• Task brief:
Nothing before the line containing "How do I perform: Select the Congo/GB" should appear; please restate that line and every later line word for word through the end of the listing.

• Material provided:
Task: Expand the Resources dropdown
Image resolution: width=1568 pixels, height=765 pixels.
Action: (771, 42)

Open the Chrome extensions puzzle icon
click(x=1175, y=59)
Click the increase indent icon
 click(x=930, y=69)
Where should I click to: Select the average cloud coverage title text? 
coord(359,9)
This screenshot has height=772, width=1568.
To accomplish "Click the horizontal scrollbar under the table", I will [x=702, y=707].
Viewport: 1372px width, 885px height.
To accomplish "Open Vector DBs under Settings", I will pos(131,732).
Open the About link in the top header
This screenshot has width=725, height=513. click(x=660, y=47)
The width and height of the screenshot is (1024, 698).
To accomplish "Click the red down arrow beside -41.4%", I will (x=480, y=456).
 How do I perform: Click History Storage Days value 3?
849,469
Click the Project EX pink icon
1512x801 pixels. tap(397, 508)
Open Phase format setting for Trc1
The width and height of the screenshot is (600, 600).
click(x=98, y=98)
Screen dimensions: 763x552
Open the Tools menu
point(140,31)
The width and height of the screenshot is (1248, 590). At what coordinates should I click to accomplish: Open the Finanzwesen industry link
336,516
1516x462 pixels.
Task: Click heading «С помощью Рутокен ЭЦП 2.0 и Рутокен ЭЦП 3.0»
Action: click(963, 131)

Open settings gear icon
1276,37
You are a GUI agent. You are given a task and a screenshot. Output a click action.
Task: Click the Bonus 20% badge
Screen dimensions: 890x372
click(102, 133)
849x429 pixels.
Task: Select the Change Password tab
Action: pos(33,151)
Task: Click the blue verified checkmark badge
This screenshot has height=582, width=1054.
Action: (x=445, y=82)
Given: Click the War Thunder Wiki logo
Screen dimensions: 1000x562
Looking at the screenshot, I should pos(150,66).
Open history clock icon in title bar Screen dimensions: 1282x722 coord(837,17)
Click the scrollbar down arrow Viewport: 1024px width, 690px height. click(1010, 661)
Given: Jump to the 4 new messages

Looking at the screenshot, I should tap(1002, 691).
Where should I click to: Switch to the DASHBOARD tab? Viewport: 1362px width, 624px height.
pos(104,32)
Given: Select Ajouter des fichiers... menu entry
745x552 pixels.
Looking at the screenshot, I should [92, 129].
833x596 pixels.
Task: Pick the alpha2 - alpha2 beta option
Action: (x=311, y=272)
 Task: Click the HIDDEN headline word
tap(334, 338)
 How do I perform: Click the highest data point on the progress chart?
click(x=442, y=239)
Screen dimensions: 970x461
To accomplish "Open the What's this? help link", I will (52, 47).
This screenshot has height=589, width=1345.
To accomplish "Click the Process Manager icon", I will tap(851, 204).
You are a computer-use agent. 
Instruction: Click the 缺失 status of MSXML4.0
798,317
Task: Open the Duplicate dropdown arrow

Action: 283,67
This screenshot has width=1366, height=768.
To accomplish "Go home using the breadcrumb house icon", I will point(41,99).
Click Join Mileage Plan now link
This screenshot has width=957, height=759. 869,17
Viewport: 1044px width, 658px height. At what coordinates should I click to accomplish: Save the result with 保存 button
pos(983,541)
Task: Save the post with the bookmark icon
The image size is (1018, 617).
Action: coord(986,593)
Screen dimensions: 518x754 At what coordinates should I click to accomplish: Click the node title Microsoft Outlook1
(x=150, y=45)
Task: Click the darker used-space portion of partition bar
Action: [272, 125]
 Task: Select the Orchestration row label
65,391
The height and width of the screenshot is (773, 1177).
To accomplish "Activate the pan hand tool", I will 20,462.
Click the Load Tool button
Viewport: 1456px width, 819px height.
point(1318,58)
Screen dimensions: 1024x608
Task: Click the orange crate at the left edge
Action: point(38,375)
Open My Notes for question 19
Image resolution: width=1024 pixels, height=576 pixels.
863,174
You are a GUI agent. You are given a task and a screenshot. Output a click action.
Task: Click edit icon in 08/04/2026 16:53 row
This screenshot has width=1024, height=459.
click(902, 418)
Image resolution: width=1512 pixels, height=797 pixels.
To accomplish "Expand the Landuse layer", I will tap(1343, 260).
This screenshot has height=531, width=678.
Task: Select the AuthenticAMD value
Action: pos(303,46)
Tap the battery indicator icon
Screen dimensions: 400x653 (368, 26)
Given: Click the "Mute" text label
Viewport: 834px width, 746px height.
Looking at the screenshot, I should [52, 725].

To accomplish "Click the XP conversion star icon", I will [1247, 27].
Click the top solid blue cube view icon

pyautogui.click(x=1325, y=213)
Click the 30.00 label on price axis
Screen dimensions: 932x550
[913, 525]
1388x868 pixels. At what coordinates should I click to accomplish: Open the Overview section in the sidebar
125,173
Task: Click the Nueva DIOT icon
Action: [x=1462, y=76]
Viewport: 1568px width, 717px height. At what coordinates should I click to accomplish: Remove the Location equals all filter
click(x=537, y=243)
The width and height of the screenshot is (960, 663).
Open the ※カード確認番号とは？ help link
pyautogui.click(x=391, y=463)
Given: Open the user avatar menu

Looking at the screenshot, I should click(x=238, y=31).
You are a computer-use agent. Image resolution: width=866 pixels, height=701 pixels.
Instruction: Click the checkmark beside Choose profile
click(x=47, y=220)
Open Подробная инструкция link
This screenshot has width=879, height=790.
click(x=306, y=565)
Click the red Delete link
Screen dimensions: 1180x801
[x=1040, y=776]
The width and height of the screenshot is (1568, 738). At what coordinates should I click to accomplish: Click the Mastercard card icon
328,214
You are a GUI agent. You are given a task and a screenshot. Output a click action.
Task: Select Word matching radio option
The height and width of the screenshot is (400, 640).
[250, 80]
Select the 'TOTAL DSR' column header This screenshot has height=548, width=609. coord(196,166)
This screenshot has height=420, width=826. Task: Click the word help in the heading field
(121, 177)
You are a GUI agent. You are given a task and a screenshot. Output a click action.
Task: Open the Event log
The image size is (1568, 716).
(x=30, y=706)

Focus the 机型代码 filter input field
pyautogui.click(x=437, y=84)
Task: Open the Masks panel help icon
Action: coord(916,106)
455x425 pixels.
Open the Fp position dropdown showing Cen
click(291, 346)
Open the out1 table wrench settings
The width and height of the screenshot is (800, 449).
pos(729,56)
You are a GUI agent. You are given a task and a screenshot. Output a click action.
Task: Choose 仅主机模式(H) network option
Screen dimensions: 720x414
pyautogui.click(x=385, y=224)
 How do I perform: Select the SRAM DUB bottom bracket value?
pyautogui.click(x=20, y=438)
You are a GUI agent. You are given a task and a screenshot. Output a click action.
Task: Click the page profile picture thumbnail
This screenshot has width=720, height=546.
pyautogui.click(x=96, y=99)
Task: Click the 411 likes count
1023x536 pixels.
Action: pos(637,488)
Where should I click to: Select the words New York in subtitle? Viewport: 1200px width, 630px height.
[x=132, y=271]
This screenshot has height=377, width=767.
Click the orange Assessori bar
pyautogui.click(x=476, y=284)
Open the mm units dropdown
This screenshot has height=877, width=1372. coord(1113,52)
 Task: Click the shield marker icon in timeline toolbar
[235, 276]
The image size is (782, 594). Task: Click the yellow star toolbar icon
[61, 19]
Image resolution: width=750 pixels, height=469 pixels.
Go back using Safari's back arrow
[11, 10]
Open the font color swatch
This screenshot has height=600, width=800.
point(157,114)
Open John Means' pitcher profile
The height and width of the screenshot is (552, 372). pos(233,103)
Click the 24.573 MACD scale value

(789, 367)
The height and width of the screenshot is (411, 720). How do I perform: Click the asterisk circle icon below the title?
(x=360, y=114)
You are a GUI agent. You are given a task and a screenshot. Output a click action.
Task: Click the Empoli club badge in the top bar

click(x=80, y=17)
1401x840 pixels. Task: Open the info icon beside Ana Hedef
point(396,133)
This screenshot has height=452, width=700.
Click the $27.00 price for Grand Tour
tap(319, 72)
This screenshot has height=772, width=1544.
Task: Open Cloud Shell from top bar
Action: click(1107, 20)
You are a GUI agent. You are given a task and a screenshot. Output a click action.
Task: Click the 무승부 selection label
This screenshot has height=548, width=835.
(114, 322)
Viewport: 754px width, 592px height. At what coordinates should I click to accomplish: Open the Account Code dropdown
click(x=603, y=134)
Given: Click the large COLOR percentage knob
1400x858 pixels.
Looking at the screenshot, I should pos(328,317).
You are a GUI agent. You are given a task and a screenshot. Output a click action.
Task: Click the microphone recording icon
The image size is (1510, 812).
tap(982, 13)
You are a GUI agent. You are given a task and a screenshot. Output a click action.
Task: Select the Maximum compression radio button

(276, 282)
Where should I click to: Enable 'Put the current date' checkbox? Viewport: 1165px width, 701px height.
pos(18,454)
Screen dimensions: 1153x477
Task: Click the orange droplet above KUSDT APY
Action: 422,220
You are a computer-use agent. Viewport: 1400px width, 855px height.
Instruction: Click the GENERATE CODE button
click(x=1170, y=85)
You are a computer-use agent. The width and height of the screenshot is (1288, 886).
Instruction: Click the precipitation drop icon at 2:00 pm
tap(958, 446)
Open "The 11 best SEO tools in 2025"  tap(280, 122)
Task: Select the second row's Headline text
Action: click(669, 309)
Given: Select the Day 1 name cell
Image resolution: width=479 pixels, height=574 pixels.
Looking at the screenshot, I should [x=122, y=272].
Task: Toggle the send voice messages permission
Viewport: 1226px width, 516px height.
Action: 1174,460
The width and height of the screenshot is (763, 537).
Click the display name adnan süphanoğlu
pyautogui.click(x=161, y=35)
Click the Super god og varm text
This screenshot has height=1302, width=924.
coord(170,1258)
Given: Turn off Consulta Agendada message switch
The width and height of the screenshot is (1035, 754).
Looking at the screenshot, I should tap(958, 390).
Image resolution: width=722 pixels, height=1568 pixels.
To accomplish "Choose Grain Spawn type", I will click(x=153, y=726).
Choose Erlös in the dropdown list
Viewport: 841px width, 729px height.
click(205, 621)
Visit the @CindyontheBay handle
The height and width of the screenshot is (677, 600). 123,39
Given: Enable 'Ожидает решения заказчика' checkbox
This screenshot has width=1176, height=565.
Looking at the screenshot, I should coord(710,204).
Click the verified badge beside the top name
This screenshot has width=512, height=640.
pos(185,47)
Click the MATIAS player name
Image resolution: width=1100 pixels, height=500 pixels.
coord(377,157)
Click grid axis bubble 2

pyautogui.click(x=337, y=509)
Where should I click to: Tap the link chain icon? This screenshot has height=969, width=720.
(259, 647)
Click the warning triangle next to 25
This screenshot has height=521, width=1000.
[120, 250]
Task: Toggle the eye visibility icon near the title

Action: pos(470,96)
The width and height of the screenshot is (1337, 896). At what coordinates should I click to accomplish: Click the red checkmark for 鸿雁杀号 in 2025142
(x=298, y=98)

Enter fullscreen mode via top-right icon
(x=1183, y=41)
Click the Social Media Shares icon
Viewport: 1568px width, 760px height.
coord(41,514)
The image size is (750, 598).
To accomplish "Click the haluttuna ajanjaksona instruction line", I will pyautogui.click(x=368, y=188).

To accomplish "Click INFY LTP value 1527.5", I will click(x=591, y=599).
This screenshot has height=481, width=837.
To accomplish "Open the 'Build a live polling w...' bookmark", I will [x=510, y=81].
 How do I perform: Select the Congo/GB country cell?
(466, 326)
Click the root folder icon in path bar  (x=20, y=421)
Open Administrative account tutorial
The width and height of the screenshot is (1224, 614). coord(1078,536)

• Result for this task:
 How do I perform: Select the Congo/GB country cell?
(466, 326)
Click the root folder icon in path bar  (x=20, y=421)
Open Administrative account tutorial
The width and height of the screenshot is (1224, 614). coord(1078,536)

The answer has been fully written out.